(MATERIAL TO PROCESS)
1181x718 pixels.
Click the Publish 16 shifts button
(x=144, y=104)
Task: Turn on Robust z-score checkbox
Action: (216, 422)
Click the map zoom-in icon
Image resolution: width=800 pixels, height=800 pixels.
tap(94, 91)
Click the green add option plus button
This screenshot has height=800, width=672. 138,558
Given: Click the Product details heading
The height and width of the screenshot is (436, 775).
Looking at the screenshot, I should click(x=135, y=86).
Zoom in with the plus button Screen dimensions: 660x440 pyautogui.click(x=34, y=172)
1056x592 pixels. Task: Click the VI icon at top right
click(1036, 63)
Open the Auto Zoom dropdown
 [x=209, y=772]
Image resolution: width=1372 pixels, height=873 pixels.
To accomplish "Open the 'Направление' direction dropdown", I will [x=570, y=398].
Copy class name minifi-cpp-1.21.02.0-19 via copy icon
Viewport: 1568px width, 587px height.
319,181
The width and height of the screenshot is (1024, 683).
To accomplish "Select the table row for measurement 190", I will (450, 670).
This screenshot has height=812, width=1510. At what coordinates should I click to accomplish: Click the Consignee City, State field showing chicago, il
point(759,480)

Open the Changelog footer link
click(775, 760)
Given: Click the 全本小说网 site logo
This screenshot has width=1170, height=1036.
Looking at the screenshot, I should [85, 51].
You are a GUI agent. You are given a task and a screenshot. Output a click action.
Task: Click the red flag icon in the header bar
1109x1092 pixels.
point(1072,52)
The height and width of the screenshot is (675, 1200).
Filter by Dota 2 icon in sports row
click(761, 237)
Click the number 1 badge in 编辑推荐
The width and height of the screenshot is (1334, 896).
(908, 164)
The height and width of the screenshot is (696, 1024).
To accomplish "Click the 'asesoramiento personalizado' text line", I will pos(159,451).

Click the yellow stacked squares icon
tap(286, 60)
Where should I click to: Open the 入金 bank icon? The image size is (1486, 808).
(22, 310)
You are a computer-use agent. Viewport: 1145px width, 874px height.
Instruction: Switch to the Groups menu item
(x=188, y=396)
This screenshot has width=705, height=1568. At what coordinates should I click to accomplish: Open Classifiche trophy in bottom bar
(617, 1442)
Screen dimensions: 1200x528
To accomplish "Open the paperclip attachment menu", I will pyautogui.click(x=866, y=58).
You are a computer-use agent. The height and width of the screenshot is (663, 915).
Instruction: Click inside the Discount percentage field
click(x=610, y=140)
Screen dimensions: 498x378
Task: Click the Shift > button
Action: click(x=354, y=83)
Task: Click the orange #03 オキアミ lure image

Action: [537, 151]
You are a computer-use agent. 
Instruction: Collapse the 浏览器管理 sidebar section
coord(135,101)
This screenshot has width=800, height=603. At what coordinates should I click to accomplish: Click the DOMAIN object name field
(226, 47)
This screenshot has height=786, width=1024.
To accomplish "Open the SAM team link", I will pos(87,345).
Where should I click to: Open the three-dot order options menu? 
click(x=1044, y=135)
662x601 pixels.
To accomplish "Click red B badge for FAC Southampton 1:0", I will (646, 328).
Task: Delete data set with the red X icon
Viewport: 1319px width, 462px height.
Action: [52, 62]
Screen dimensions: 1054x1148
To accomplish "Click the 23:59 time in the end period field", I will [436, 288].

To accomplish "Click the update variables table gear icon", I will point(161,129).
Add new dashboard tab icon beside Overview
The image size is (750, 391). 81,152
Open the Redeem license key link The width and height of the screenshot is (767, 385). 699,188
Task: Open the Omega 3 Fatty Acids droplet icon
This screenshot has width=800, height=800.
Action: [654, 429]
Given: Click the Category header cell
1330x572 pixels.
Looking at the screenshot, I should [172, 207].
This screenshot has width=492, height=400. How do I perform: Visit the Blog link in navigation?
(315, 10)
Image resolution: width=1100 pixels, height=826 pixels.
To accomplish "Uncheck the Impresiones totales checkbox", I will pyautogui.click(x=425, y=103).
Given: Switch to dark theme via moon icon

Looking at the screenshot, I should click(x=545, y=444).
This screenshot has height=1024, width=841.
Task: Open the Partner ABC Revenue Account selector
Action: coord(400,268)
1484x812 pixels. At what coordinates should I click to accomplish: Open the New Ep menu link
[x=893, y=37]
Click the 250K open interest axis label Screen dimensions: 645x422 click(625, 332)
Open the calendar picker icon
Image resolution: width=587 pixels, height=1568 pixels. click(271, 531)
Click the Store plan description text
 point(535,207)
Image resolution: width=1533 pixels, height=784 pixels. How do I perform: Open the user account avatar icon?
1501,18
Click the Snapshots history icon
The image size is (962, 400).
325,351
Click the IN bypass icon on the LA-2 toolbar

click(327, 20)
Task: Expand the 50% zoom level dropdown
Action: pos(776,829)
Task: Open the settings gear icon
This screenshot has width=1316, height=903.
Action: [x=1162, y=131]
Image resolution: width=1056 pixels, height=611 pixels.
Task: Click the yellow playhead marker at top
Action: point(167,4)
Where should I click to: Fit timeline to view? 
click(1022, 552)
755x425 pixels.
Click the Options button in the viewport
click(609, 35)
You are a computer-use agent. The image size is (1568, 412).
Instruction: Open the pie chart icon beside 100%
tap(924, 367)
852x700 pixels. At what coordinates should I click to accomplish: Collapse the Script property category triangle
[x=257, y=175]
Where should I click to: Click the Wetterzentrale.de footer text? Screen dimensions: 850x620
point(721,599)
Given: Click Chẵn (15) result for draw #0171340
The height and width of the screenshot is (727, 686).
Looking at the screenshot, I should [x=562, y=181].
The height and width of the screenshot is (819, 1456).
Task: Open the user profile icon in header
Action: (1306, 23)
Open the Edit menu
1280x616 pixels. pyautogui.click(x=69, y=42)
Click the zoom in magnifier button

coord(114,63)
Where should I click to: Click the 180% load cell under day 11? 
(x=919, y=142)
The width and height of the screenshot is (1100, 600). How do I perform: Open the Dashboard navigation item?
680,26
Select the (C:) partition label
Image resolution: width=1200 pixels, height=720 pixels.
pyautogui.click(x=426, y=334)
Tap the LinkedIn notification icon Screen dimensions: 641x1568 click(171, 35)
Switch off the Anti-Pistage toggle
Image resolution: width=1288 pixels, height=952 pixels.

(GIVEN REQUEST)
Reproduce every one of the lines above verbatim, from the first to the last, with no changes.

(SOLVED EXERCISE)
1181x718 pixels.
Click the Publish 16 shifts button
(x=144, y=104)
Task: Turn on Robust z-score checkbox
Action: (216, 422)
Click the map zoom-in icon
Image resolution: width=800 pixels, height=800 pixels.
tap(94, 91)
Click the green add option plus button
This screenshot has height=800, width=672. 138,558
Given: Click the Product details heading
The height and width of the screenshot is (436, 775).
Looking at the screenshot, I should click(x=135, y=86).
Zoom in with the plus button Screen dimensions: 660x440 pyautogui.click(x=34, y=172)
1056x592 pixels. Task: Click the VI icon at top right
click(1036, 63)
Open the Auto Zoom dropdown
 [x=209, y=772]
Image resolution: width=1372 pixels, height=873 pixels.
To accomplish "Open the 'Направление' direction dropdown", I will [x=570, y=398].
Copy class name minifi-cpp-1.21.02.0-19 via copy icon
Viewport: 1568px width, 587px height.
319,181
The width and height of the screenshot is (1024, 683).
To accomplish "Select the table row for measurement 190", I will (450, 670).
This screenshot has height=812, width=1510. At what coordinates should I click to accomplish: Click the Consignee City, State field showing chicago, il
point(759,480)

Open the Changelog footer link
click(775, 760)
Given: Click the 全本小说网 site logo
This screenshot has width=1170, height=1036.
Looking at the screenshot, I should [85, 51].
You are a GUI agent. You are given a task and a screenshot. Output a click action.
Task: Click the red flag icon in the header bar
1109x1092 pixels.
point(1072,52)
The height and width of the screenshot is (675, 1200).
Filter by Dota 2 icon in sports row
click(761, 237)
Click the number 1 badge in 编辑推荐
The width and height of the screenshot is (1334, 896).
(908, 164)
The height and width of the screenshot is (696, 1024).
To accomplish "Click the 'asesoramiento personalizado' text line", I will pos(159,451).

Click the yellow stacked squares icon
tap(286, 60)
Where should I click to: Open the 入金 bank icon? The image size is (1486, 808).
(22, 310)
You are a computer-use agent. Viewport: 1145px width, 874px height.
Instruction: Switch to the Groups menu item
(x=188, y=396)
This screenshot has width=705, height=1568. At what coordinates should I click to accomplish: Open Classifiche trophy in bottom bar
(617, 1442)
Screen dimensions: 1200x528
To accomplish "Open the paperclip attachment menu", I will pyautogui.click(x=866, y=58).
You are a computer-use agent. The height and width of the screenshot is (663, 915).
Instruction: Click inside the Discount percentage field
click(x=610, y=140)
Screen dimensions: 498x378
Task: Click the Shift > button
Action: click(x=354, y=83)
Task: Click the orange #03 オキアミ lure image

Action: [537, 151]
You are a computer-use agent. 
Instruction: Collapse the 浏览器管理 sidebar section
coord(135,101)
This screenshot has width=800, height=603. At what coordinates should I click to accomplish: Click the DOMAIN object name field
(226, 47)
This screenshot has height=786, width=1024.
To accomplish "Open the SAM team link", I will pos(87,345).
Where should I click to: Open the three-dot order options menu? 
click(x=1044, y=135)
662x601 pixels.
To accomplish "Click red B badge for FAC Southampton 1:0", I will (646, 328).
Task: Delete data set with the red X icon
Viewport: 1319px width, 462px height.
Action: [52, 62]
Screen dimensions: 1054x1148
To accomplish "Click the 23:59 time in the end period field", I will [436, 288].

To accomplish "Click the update variables table gear icon", I will point(161,129).
Add new dashboard tab icon beside Overview
The image size is (750, 391). 81,152
Open the Redeem license key link The width and height of the screenshot is (767, 385). 699,188
Task: Open the Omega 3 Fatty Acids droplet icon
This screenshot has width=800, height=800.
Action: [654, 429]
Given: Click the Category header cell
1330x572 pixels.
Looking at the screenshot, I should [172, 207].
This screenshot has width=492, height=400. How do I perform: Visit the Blog link in navigation?
(315, 10)
Image resolution: width=1100 pixels, height=826 pixels.
To accomplish "Uncheck the Impresiones totales checkbox", I will pyautogui.click(x=425, y=103).
Given: Switch to dark theme via moon icon

Looking at the screenshot, I should click(x=545, y=444).
This screenshot has height=1024, width=841.
Task: Open the Partner ABC Revenue Account selector
Action: coord(400,268)
1484x812 pixels. At what coordinates should I click to accomplish: Open the New Ep menu link
[x=893, y=37]
Click the 250K open interest axis label Screen dimensions: 645x422 click(625, 332)
Open the calendar picker icon
Image resolution: width=587 pixels, height=1568 pixels. click(271, 531)
Click the Store plan description text
 point(535,207)
Image resolution: width=1533 pixels, height=784 pixels. How do I perform: Open the user account avatar icon?
1501,18
Click the Snapshots history icon
The image size is (962, 400).
325,351
Click the IN bypass icon on the LA-2 toolbar

click(327, 20)
Task: Expand the 50% zoom level dropdown
Action: pos(776,829)
Task: Open the settings gear icon
This screenshot has width=1316, height=903.
Action: [x=1162, y=131]
Image resolution: width=1056 pixels, height=611 pixels.
Task: Click the yellow playhead marker at top
Action: point(167,4)
Where should I click to: Fit timeline to view? 
click(1022, 552)
755x425 pixels.
Click the Options button in the viewport
click(609, 35)
You are a computer-use agent. The image size is (1568, 412).
Instruction: Open the pie chart icon beside 100%
tap(924, 367)
852x700 pixels. At what coordinates should I click to accomplish: Collapse the Script property category triangle
[x=257, y=175]
Where should I click to: Click the Wetterzentrale.de footer text? Screen dimensions: 850x620
point(721,599)
Given: Click Chẵn (15) result for draw #0171340
The height and width of the screenshot is (727, 686).
Looking at the screenshot, I should [x=562, y=181].
The height and width of the screenshot is (819, 1456).
Task: Open the user profile icon in header
Action: (1306, 23)
Open the Edit menu
1280x616 pixels. pyautogui.click(x=69, y=42)
Click the zoom in magnifier button

coord(114,63)
Where should I click to: Click the 180% load cell under day 11? 
(x=919, y=142)
The width and height of the screenshot is (1100, 600). How do I perform: Open the Dashboard navigation item?
680,26
Select the (C:) partition label
Image resolution: width=1200 pixels, height=720 pixels.
pyautogui.click(x=426, y=334)
Tap the LinkedIn notification icon Screen dimensions: 641x1568 click(171, 35)
Switch off the Anti-Pistage toggle
Image resolution: width=1288 pixels, height=952 pixels.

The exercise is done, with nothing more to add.